Estoy mirando como poner la foto para que se vea cuando escribo los mensajes pero no lo consigo, he leido lo de crear albums, me he creado uno y no puedo usar esa foto y esde tamaño de 52K.

A ver si algún iluminado me echa una manita jejeje

Ciaito!!!

----------


## Ravenous

Supongo que lo que quieres es poner un avatar.
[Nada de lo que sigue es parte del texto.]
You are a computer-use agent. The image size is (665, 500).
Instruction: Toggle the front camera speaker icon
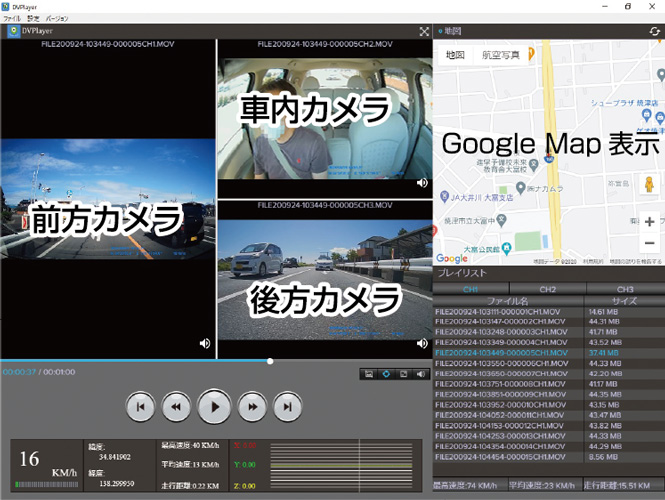(x=205, y=343)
Panel de control. En las opciones de la izquierda, ve a editar avatar, y sigue las instrucciones.

----------


## Dieani

Oki doki!!

Solucionado muchísimas gracias!!!

Ciaito!!!

----------


## magobernal

como se crea un albun?

----------


## Dieani

> como se crea un albun?


Buenas.

En panel de control, le das a Fotos y &#193;lbumes.

Espero que te sirva.

Ciaito!

----------


## chuchenager

Buenas,
Tengo un problemilla, estoy intentando agregar una foto en mi perfil con los requisitos que me pide y me dice que la carga del archivo fracaso !! A que se debe?

----------


## AHC

> Buenas,
> Tengo un problemilla, estoy intentando agregar una foto en mi perfil con los requisitos que me pide y me dice que la carga del archivo fracaso !! A que se debe?


Verificá esto.
Requisitos Avatar y Perfil

*El tamaño máximo de tu imagen personal es de 150 por 150 píxeles o 48,8 KB (Kilobytes) o inferior.*

Saludos
AHC

----------